Bert Jongerden walked through the refrigerated display room at the city-owned fish auction house Tuesday, where 3,000 to 4,000 pounds of cod were packed in ice and waiting for buyers, a significant amount for an allegedly doomed fishery.
“Look at it all. It’s beautiful,” said Jongerden, general manager of the Portland Fish Exchange.
But all that cod should not be there, according to a report last month by the National Oceanic and Atmospheric Administration that found the number of cod of reproductive age in the Gulf of Maine has hit an all-time low – only 3 percent to 4 percent of what’s needed for a sustainable fishery.
That’s a sharp decline from an estimated 13 to 18 percent in 2013. Those grim numbers will put pressure on fishery managers to make major cuts to the amount of cod that fishermen can take and that, in turn, would make it harder for fishermen to go after healthy stocks of other groundfish that swim in the same fishing grounds.
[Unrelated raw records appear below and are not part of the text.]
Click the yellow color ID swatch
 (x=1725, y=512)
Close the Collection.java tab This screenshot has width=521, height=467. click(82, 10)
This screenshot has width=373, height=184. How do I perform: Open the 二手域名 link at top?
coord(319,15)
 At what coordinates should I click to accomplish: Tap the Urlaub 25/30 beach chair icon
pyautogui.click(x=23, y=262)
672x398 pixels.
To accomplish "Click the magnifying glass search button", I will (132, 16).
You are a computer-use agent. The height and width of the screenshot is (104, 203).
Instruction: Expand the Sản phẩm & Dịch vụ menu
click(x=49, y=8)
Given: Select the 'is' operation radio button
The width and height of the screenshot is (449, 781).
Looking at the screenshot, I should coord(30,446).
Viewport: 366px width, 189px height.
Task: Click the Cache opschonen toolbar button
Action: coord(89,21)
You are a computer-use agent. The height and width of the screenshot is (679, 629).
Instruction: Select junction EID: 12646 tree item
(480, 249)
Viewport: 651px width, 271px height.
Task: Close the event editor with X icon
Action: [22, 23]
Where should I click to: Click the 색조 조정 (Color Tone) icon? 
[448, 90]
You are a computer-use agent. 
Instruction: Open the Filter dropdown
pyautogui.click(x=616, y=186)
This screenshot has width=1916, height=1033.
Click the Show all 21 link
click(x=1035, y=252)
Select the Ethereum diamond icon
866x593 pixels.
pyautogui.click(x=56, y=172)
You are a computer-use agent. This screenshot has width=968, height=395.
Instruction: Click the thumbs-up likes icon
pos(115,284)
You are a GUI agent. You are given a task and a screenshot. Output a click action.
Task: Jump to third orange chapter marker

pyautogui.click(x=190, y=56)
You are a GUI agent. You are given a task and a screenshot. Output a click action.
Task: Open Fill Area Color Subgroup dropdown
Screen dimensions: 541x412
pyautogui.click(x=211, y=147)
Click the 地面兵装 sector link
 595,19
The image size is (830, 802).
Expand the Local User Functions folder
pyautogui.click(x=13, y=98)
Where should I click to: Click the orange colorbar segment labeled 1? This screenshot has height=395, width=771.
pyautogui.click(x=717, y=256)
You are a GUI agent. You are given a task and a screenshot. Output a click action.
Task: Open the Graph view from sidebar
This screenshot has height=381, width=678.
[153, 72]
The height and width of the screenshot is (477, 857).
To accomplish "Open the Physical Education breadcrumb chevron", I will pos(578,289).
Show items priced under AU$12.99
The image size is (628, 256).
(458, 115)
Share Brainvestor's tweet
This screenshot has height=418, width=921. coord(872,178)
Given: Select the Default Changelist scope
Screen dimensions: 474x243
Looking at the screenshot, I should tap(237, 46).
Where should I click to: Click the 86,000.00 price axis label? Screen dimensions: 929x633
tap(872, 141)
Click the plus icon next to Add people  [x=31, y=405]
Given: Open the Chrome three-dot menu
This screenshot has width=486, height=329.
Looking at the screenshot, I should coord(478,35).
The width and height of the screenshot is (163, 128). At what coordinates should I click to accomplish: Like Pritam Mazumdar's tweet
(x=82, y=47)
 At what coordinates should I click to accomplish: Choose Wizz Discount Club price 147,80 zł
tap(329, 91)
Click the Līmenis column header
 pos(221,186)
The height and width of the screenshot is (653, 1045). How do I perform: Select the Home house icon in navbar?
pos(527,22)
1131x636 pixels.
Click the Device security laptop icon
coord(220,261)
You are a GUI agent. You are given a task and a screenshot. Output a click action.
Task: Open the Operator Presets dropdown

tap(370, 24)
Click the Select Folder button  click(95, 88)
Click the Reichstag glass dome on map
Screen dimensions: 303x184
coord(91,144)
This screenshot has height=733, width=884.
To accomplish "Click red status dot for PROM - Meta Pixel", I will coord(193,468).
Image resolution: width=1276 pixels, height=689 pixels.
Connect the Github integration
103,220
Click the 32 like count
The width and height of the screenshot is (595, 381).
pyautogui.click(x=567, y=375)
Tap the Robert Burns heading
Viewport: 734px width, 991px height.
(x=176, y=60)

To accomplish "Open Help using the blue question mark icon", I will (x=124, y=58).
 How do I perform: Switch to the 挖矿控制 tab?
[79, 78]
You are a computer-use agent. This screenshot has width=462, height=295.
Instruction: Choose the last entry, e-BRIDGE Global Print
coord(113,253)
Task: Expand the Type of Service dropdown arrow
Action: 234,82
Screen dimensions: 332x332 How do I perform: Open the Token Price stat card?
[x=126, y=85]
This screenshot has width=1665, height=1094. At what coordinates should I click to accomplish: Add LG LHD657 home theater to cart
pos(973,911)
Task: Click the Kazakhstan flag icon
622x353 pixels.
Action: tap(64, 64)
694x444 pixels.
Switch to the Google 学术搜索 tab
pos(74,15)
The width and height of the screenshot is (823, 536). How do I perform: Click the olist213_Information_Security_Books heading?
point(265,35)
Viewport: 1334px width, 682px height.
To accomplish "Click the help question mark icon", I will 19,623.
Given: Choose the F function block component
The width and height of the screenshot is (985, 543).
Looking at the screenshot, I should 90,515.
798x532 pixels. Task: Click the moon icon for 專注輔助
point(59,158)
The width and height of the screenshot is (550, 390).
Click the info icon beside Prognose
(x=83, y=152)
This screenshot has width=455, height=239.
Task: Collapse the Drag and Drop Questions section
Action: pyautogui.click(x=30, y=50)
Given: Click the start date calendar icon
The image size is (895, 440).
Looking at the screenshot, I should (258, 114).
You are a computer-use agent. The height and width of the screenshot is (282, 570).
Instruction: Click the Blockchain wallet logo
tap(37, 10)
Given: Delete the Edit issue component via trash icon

It is difficult to catch those species without catching cod in the same nets.
Jongerden and fishermen in Maine say landings data in Portland and what they have seen for themselves indicate that scientists are using mathematical models that don’t reflect what’s going on in the ocean. Fishermen have landed nearly twice the amount of cod in the first four months of this season as they did during the same period last year.
But scientists stand by these numbers, explaining that they are based on trawl surveys of the entire Gulf of Maine, not just fishing grounds off the coasts of Maine and New Hampshire.
Moreover, they say, it appears that the few cod left in the Gulf of Maine may be aggregating in a relatively small area – a warning that cod stocks in Maine waters may be repeating what happened in Newfoundland in the late 1980s and early ’90s, when cod populations surged in one small area off its coast, but were thin elsewhere. The entire stock crashed the following year, resulting in a fishing moratorium that devastated the province’s fishing industry. Stocks there have never recovered.